Шумов рассказывал о себе:
— Я здешний. Учился в гимназии. Отец пропал без вести в пятнадцатом. Мать — революционерка, член РКП(б), умерла от тифа в девятнадцатом в Саратове. Сестру расстреляли семеновцы под Читой. При Деникине был в подполье вместе с товарищами Наумом и Пряхиным. По решению ревкома был отправлен в зафронтовое бюро связным. Оставили там. Сейчас направили сюда в ваше распоряжение.
— Задачу свою представляешь?
— Да.
— Кто же ты?
— Бывший гимназист, от мобилизации уклонялся, сохранил кое-какие средства, которые намерен вложить во что-нибудь прибыльное. А пока человек без определенных занятий. Не гнушаюсь и сомнительными делишками.
— Техника знал?
— Очень мало. Но надеюсь на «репутацию», чтобы войти в контакт.
— А деньги откуда?
— Немного по наследству, но в целом распространяться, думаю, не стоит. Шальные деньги у темного человека.
— Да, это, пожалуй, достовернее. А вот как с подпольем?

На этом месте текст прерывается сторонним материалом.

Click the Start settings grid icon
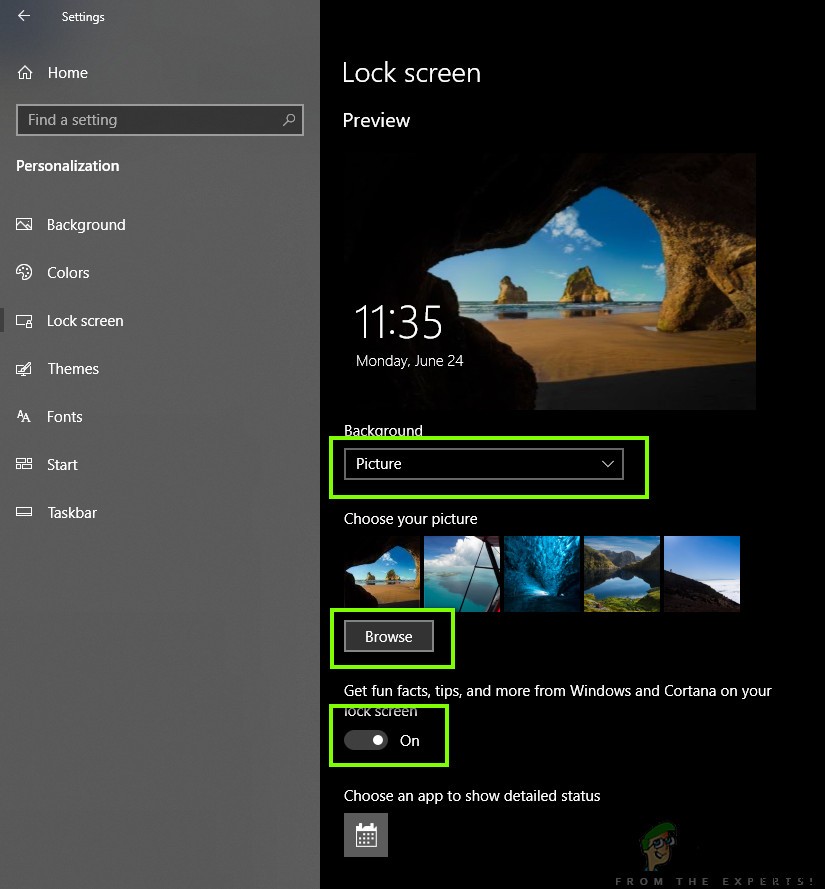coord(23,464)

Кто об этом знает?
— Только Максим и Миндлин. И вы…
— Как к Пряхину относишься?
Шумов подумал.
— Пряхину верю.
— Ну, смотри. Он, конечно, поймет, кто ты. Советую встретиться с ним и поговорить… начистоту. Не о задании, понятно, а принципиально. Чтобы понять его позицию без ошибки. Ошибиться тут, брат, — ой-ё-ёй!
— Он человек открытый.
— А ты? Конспиратор хороший?
— Важность работы понимаю.
— Работа у нас чистая. А нырять в грязь придется. С подонками дело иметь, с бандитами, да и поопаснее найдутся… Знаешь, куда потянуться может? Далеко. Готовься, что противник и поопытнее тебя окажется. Ко всему готовься. Но надежда на тебя большая. Трудно тут, на юге.
— Понимаю.
— И заруби на носу: мы тебя не в драку посылаем, а в разведку, никаких фокусов! Сближайся, ищи, слушай, входи в доверие, узнавай. Никаких мелочей не упускай. Сегодня они мелочь, а завтра совсем наоборот. Короче, очень ты ценный человек будешь, если важные сведения принесешь. Желаю тебе…
Третьяков поднялся, крепко сжал руку Шумову.